Tasks to complete =>
**1)** In the Socket.io clustering thread, why does the asker want every worker to use the same Redis instance as the master?
**2)** In the Socket.io clustering thread, which tool does the reply name for load-balancing if Socket.IO listens on multiple ports?
**3)** List every module that the reply's code in the Socket.io clustering thread loads with require.

Document passage =>
11

I'm looking to get Socket.io to work multi-threaded with native load balancing ("cluster") in Node.js v.0.6.0 and later.

From what I understand, Socket.io uses Redis to store its internal data. My understanding is this: instead of spawning a new Redis instance for every worker, we want to force the workers to use the same Redis instance as the master. Thus, connection data would be shared across all workers.

Something like this in the master:

RedisInstance = new io.RedisStore;

The we must somehow pass RedisInstance to the workers and do the following:

io.set('store', RedisInstance);

Inspired by this implementation using the old, 3rd party cluster module, I have the following non-working implementation:

var cluster = require('cluster');
var http = require('http');
var numCPUs = require('os').cpus().length;

if (cluster.isMaster) {
  // Fork workers.
  for (var i = 0; i < numCPUs; i++) {
    cluster.fork();
  }

  var sio = require('socket.io')
  , RedisStore = sio.RedisStore
  , io = sio.listen(8080, options);

  // Somehow pass this information to the workers
  io.set('store', new RedisStore);

} else {
  // Do the work here
  io.sockets.on('connection', function (socket) {
    socket.on('chat', function (data) {
      socket.broadcast.emit('chat', data);
    })
  });
}

Thoughts? I might be going completely in the wrong direction, anybody can point to some ideas?

David Chouinard
  • 6,466
  • 8
  • 43
  • 61

1 Answers1

11

Actually your code should look like this:

var cluster = require('cluster');
var http = require('http');
var numCPUs = require('os').cpus().length;

if (cluster.isMaster) {
  // Fork workers.
  for (var i = 0; i < numCPUs; i++) {
    cluster.fork();
  }
} else {
  var sio = require('socket.io')
  , RedisStore = sio.RedisStore
  , io = sio.listen(8080, options);

  // Somehow pass this information to the workers
  io.set('store', new RedisStore);

  // Do the work here
  io.sockets.on('connection', function (socket) {
    socket.on('chat', function (data) {
      socket.broadcast.emit('chat', data);
    })
  });
}

Another option is to open Socket.IO to listen on multiple ports and have something like HAProxy load-balance stuff. Anyway you know the most important thing: using RedisStore to scale outside a process!

Resources:

http://nodejs.org/docs/latest/api/cluster.html
How can I scale socket.io?
How to reuse redis connection in socket.io?

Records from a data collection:
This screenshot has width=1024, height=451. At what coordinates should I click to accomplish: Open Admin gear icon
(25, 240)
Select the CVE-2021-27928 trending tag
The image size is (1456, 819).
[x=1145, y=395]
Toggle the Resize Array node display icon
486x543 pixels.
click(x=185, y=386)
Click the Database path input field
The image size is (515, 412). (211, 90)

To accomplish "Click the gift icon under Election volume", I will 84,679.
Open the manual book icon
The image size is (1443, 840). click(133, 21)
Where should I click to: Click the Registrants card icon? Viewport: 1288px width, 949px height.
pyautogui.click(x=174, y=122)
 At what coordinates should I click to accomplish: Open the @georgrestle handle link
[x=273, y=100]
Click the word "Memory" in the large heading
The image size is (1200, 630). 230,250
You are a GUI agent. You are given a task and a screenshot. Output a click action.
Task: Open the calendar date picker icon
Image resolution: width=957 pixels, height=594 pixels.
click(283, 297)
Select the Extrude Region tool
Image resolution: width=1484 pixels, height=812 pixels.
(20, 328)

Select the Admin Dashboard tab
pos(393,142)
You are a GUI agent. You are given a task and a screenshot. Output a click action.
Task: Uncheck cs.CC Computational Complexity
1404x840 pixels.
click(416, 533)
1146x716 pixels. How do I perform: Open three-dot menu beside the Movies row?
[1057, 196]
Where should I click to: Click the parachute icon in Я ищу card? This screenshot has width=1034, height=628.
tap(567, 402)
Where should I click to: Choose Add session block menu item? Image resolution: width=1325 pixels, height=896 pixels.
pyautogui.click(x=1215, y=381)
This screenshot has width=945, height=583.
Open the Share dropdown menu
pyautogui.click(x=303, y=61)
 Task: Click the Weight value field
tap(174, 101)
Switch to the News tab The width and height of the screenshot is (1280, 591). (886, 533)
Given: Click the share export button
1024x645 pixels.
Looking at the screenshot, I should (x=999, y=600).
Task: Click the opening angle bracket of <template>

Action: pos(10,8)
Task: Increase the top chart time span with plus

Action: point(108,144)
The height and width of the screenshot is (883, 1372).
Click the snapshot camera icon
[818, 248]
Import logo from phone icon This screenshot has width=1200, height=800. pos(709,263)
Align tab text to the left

Complete answers =>
**1)** The asker wants all workers to use the master's Redis instance, instead of spawning a new instance for each worker, so that connection data is shared across all workers.

**2)** HAProxy

**3)** cluster, http, os, socket.io